One nurse, now working for NHS Digital, said Spanish nurses would no longer choose to work in the UK after Brexit and those who currently do would leave.

DHSC said it would “seek to put in place arrangements to ensure that nursing qualifications and experience gained within the NHS are recognised in EU member states in the same way that they are in other countries”.

However, with one trust warning that it is about to lose all its Spanish theatre staff over this issue, the department may have left it rather late.

Two trusts, one chair

Two major London acute providers are going to share a chair for at least the next two years.

Sir Hugh Taylor, currently sitting at the head of the illustrious boardroom table at Guy’s and St Thomas’ Foundation Trust, is to chair King’s College Hospital FT as well on an interim basis.

It is an unprecedented move for trusts of this size and importance. Sir Hugh is taking on a trust with a somewhat challenging financial position – it anticipates a year-end deficit north of £140m – and some performance issues too.

He is clear in his ambitions for the two providers. First, he will “stabilise and improve financial and operation performance”. Then, he will build “collaborative working and decision making between [the] trusts”.

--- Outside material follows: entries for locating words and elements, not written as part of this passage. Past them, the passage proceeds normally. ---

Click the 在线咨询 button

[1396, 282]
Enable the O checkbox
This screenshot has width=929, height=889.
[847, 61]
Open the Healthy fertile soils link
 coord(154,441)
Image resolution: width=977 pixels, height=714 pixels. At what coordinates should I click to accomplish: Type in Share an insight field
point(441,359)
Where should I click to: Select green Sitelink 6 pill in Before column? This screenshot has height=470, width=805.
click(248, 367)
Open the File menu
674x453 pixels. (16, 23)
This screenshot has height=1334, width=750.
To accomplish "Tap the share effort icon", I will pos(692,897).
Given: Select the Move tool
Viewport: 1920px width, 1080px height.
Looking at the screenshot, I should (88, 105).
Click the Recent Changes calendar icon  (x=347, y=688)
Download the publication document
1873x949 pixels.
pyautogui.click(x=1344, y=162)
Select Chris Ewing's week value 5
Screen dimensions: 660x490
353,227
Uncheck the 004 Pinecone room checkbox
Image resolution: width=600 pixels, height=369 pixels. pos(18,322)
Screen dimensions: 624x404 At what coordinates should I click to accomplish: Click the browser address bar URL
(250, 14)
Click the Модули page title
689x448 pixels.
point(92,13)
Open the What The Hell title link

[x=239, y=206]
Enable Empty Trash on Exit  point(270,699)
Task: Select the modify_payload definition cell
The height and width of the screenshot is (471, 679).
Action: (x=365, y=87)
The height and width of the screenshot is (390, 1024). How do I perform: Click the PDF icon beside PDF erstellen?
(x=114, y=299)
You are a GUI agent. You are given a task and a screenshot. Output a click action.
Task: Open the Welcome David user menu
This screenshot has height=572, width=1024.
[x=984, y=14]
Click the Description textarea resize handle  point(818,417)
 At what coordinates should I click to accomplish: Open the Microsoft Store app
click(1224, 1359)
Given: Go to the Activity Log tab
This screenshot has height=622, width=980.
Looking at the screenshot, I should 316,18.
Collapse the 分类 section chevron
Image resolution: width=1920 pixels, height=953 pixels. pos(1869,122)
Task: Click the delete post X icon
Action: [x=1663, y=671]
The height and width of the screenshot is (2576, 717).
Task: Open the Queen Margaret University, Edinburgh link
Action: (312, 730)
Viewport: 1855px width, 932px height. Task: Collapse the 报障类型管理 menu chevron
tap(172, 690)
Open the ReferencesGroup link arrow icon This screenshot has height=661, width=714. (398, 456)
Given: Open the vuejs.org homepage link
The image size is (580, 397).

This is the first clear effort to integrate the two providers since an abortive 2012 attempt to merge them, with South London and the Maudsley, into a super-provider turning over what would now be more than £2bn.

Sir Hugh said work to bring the two trusts closer together will not require a merger. Instead, he said he wants Guy’s and King’s to remain as two organisations “but, increasingly, two organisations with one voice”.